Vitamin D is well known to be important for bone health. It has also been studied for its possible link to a lower risk of a wide variety of conditions. But even though you can get vitamin D from foods, supplements, or by spending time in the sun, many people don’t get enough of it.
Why? Maybe you’re not getting enough of it in your diet. Other things that affect your body’s ability to make vitamin D include season, time of day, where you live, air pollution, cloud cover, sunscreen, exposed body parts, skin color and age. Dermatologists recommend using sunscreen and getting vitamin D from foods and supplements rather than risking the sun’s harmful rays.
Role of vitamin D
Vitamin D is naturally present in few foods. But it’s in many fortified foods.
Since 1930, virtually all cow’s milk in the United States has been fortified with 100 IU of vitamin D per cup. Food manufacturers fortify other foods such as yogurt, cereal and orange juice.
Ideally, vitamin D is added to a food or drink that contains calcium.

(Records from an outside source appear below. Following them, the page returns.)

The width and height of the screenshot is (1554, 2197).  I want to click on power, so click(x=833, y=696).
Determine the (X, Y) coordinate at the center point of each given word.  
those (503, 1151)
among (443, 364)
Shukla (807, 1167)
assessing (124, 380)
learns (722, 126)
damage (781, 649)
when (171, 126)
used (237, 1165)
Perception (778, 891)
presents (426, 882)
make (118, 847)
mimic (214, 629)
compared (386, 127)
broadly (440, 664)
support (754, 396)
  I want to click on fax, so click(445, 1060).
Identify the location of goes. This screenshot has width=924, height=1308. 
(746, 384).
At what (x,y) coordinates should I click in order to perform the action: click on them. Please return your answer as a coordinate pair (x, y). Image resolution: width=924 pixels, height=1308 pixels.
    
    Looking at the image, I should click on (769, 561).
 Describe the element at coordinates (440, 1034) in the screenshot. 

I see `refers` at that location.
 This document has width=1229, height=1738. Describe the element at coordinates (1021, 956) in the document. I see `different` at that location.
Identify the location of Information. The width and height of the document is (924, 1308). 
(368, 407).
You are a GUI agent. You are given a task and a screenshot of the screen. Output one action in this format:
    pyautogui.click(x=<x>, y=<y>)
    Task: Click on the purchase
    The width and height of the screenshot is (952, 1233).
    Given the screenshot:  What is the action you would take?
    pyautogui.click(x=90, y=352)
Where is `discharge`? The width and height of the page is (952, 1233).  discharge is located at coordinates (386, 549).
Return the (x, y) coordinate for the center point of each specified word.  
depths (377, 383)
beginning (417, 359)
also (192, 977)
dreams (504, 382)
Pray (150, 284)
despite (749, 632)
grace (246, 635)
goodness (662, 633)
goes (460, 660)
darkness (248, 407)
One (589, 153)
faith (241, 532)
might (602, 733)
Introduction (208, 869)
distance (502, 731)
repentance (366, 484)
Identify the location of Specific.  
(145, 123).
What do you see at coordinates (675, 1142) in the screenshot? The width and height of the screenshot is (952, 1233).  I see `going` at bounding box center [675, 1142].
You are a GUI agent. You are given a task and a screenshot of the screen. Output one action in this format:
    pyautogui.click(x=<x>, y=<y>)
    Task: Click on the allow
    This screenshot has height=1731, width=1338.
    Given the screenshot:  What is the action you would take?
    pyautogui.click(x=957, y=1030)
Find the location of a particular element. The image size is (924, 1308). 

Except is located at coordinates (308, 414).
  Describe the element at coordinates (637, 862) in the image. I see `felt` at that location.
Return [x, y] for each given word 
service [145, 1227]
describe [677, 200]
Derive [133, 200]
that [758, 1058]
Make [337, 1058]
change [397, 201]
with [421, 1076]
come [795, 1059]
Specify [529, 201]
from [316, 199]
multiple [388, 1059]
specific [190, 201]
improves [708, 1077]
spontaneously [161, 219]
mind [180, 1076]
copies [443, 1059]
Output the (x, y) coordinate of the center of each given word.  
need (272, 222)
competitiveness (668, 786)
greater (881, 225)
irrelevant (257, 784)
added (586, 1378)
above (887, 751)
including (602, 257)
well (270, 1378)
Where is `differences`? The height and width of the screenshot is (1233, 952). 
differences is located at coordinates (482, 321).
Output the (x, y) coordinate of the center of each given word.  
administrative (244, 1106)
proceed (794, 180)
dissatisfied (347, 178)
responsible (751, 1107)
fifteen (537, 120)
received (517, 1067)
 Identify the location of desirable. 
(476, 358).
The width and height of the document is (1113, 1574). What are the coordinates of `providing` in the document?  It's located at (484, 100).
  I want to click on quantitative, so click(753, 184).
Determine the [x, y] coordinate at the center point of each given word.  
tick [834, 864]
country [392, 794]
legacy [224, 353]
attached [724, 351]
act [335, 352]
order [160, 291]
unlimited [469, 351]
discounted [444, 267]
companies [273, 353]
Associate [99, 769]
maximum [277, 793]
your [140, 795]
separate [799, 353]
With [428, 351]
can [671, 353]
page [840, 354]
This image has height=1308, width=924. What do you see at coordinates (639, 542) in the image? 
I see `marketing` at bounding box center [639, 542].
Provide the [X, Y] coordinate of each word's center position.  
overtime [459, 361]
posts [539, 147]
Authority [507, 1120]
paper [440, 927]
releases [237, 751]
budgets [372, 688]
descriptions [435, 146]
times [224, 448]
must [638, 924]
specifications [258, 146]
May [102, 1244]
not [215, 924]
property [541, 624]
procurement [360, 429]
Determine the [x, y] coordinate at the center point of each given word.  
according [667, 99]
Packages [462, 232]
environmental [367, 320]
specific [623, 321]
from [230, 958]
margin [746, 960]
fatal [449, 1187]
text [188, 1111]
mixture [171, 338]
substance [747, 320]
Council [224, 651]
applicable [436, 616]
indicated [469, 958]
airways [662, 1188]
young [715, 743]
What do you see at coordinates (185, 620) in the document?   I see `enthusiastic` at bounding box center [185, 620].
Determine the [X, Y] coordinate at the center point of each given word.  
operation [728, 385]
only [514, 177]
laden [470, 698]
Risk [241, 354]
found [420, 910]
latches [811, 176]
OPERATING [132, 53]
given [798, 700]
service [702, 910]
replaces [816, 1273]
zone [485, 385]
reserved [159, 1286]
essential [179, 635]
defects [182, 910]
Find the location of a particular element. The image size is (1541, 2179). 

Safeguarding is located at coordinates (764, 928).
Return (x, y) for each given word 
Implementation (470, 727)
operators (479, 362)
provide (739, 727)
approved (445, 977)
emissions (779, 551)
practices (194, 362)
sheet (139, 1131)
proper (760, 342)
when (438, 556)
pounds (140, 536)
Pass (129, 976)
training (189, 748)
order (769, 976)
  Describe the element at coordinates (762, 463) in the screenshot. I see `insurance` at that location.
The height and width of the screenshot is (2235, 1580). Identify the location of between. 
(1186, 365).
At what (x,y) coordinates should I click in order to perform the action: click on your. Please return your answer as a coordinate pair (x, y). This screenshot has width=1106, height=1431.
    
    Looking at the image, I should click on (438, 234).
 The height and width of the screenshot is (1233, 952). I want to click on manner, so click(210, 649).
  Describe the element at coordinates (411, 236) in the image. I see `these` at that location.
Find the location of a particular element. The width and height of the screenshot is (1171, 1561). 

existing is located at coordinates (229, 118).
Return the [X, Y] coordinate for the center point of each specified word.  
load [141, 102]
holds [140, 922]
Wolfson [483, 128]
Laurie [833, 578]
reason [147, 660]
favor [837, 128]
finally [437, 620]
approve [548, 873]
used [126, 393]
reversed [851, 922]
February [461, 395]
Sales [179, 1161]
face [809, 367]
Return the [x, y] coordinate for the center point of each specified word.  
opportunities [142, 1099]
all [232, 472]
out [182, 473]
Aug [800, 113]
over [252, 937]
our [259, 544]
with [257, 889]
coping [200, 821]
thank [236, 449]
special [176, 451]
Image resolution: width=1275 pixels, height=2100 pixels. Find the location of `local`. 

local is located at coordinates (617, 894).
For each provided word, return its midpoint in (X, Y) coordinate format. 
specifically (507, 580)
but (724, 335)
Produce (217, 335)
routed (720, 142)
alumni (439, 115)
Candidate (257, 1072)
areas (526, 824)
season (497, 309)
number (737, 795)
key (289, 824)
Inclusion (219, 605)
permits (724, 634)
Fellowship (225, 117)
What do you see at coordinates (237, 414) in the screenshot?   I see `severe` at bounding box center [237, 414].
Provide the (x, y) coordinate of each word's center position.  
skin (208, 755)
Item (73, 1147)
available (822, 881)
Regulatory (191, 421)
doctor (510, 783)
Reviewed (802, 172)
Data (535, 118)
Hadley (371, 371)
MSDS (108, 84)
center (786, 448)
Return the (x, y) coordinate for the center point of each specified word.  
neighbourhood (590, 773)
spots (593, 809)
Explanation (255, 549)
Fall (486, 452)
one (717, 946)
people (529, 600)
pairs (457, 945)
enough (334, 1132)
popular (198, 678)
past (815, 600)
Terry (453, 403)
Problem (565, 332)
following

Vitamin D is needed for maximum absorption of calcium from the gut, helping to build strong bones and teeth.
“Vitamin D deficiency is associated with low bone mass and osteoporosis, which is estimated to affect 10 million adults over age 50 in the United States,” says Atlanta rheumatologist Eduardo Baetti, MD. He says many of his patients — especially older, dark-skinned people — have low levels of vitamin D because the sun is not a reliable source.
How Much Vitamin D Do You Need?
The National Institutes of Health recommend that people consume as much vitamin D daily as:
- Birth to 12 months: 10 micrograms (mcg) or 400 international units (IU)
- 1 to 70 years: 15 mcg (600 IU)
- 71 and over: 20 mcg (800 IU)
Older people need more vitamin D because as they age their skin does not produce vitamin D efficiently, they spend less time outdoors, and they tend not to get enough vitamin D. .
Best Sources of Vitamin D
The sun is an excellent source of vitamin D, but it’s difficult to quantify how much vitamin D you get from sun exposure, and the risk of skin cancer may outweigh the benefits.
Food comes first, says Keli Hawthorne, registered dietitian at Baylor College of Medicine. “Supplements can fill in the gaps, but it’s always best to try to meet your nutritional needs with foods that contain fiber, phytonutrients, and more,” she says.
Unless you have a diet that includes fatty fish or fish liver oils, it can be difficult to get enough vitamin D naturally without eating fortified foods or taking a supplement. “The main dietary source of vitamin D comes from fortified dairy products, as well as some yogurts and cereals,” says Hawthorne. Mushrooms, eggs, cheese and beef liver contain small amounts.
How much is too much?
Since vitamin D is a fat-soluble vitamin, it can accumulate in the body. It is therefore possible to consume too much.
The National Institutes of Health state these are the upper limits per day for vitamin D:
- Birth to 6 months: 25 mcg (1000 IU)
- Babies 7-12 months: 38 mcg (1500 IU)
- Children 1-3 years: 63 mcg (2500 IU)
- Children 4 to 8 years old: 75 mcg (3000 IU)
- Children 9-18 years old: 100 mcg (4000 IU)
- Adults 19 years and older: 100 mcg (4000 IU)
- If pregnant or breastfeeding: 100 mcg (4000 IU)
“There is potential to cause harm if you overdose supplements above 4000 IU/day, but there is no fear of overdose from the sun, as your skin acts as a regulatory system, not allowing the production than how much vitamin D you need,” says Patsy Brannon, PhD, a professor of nutritional science at Cornell University who served on an Institute of Medicine committee that reviewed vitamin D recommendations. d.
Acceptable levels of vitamin D in the blood
Your healthcare provider can check your vitamin D blood levels with a simple blood test.
Part of the confusion over whether or not you are getting enough vitamin D may be the definition of acceptable vitamin D blood levels, clinically measured as 25-hydroxyvitamin D. [25(OH)D].
Using vitamin D blood levels is the best estimate of adequacy that takes into account dietary intake and sunlight, but experts differ on what that level should be.
“A blood level of 25(OH)D of at least 20 nanograms/ml was used by the IOM committee to establish recommendations for vitamin D, as this level was adequate for a wide variety of indicators of bone health,” says Brannon.
The Endocrine Society practice guidelines, as well as many laboratories and experts, recommend a minimum vitamin D blood level of 30 nanograms/ml as an acceptable level.